* **Assigned task**:
Please return each record below exactly, with nothing left out.

━━━━━━━━━━━━━━━━━━━━

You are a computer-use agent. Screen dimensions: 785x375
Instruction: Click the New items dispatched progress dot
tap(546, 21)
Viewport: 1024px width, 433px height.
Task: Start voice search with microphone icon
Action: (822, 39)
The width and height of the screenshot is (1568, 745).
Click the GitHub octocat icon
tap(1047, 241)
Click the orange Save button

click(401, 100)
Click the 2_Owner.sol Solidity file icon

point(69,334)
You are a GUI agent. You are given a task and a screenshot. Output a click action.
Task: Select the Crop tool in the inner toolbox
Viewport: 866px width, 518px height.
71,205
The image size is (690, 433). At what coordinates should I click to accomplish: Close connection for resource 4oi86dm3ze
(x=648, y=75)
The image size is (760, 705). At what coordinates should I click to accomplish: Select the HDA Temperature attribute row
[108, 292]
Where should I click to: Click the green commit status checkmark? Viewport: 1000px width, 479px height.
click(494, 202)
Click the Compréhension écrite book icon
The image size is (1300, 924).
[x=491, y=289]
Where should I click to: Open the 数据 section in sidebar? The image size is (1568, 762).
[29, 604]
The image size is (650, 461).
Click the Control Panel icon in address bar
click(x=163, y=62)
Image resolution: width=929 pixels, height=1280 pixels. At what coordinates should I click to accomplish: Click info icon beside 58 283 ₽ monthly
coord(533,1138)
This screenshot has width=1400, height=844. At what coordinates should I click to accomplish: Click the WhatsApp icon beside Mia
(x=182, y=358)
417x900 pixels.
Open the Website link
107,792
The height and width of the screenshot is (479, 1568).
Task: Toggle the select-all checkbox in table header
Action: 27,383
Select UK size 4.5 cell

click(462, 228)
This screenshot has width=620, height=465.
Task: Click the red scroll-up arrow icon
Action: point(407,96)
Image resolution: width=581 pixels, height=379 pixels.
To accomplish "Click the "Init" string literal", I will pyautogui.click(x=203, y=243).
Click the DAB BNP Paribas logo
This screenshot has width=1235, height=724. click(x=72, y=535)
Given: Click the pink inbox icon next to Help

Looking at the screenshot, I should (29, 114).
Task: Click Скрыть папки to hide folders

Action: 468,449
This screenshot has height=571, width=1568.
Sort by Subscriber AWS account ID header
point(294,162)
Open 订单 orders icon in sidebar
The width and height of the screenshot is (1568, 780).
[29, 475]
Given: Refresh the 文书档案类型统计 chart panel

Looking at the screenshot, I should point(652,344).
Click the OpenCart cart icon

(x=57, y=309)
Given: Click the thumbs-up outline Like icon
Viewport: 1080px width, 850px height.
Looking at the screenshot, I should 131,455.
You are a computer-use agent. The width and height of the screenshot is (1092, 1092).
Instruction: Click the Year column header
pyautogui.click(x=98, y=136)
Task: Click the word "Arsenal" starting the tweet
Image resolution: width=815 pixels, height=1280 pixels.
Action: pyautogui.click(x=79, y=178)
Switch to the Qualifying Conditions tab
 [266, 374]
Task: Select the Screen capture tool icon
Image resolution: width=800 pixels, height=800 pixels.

━━━━━━━━━━━━━━━━━━━━

* **Problem solution**:
You are a computer-use agent. Screen dimensions: 785x375
Instruction: Click the New items dispatched progress dot
tap(546, 21)
Viewport: 1024px width, 433px height.
Task: Start voice search with microphone icon
Action: (822, 39)
The width and height of the screenshot is (1568, 745).
Click the GitHub octocat icon
tap(1047, 241)
Click the orange Save button

click(401, 100)
Click the 2_Owner.sol Solidity file icon

point(69,334)
You are a GUI agent. You are given a task and a screenshot. Output a click action.
Task: Select the Crop tool in the inner toolbox
Viewport: 866px width, 518px height.
71,205
The image size is (690, 433). At what coordinates should I click to accomplish: Close connection for resource 4oi86dm3ze
(x=648, y=75)
The image size is (760, 705). At what coordinates should I click to accomplish: Select the HDA Temperature attribute row
[108, 292]
Where should I click to: Click the green commit status checkmark? Viewport: 1000px width, 479px height.
click(494, 202)
Click the Compréhension écrite book icon
The image size is (1300, 924).
[x=491, y=289]
Where should I click to: Open the 数据 section in sidebar? The image size is (1568, 762).
[29, 604]
The image size is (650, 461).
Click the Control Panel icon in address bar
click(x=163, y=62)
Image resolution: width=929 pixels, height=1280 pixels. At what coordinates should I click to accomplish: Click info icon beside 58 283 ₽ monthly
coord(533,1138)
This screenshot has width=1400, height=844. At what coordinates should I click to accomplish: Click the WhatsApp icon beside Mia
(x=182, y=358)
417x900 pixels.
Open the Website link
107,792
The height and width of the screenshot is (479, 1568).
Task: Toggle the select-all checkbox in table header
Action: 27,383
Select UK size 4.5 cell

click(462, 228)
This screenshot has width=620, height=465.
Task: Click the red scroll-up arrow icon
Action: point(407,96)
Image resolution: width=581 pixels, height=379 pixels.
To accomplish "Click the "Init" string literal", I will pyautogui.click(x=203, y=243).
Click the DAB BNP Paribas logo
This screenshot has width=1235, height=724. click(x=72, y=535)
Given: Click the pink inbox icon next to Help

Looking at the screenshot, I should (29, 114).
Task: Click Скрыть папки to hide folders

Action: 468,449
This screenshot has height=571, width=1568.
Sort by Subscriber AWS account ID header
point(294,162)
Open 订单 orders icon in sidebar
The width and height of the screenshot is (1568, 780).
[29, 475]
Given: Refresh the 文书档案类型统计 chart panel

Looking at the screenshot, I should point(652,344).
Click the OpenCart cart icon

(x=57, y=309)
Given: Click the thumbs-up outline Like icon
Viewport: 1080px width, 850px height.
Looking at the screenshot, I should 131,455.
You are a computer-use agent. The width and height of the screenshot is (1092, 1092).
Instruction: Click the Year column header
pyautogui.click(x=98, y=136)
Task: Click the word "Arsenal" starting the tweet
Image resolution: width=815 pixels, height=1280 pixels.
Action: pyautogui.click(x=79, y=178)
Switch to the Qualifying Conditions tab
 [266, 374]
Task: Select the Screen capture tool icon
Image resolution: width=800 pixels, height=800 pixels.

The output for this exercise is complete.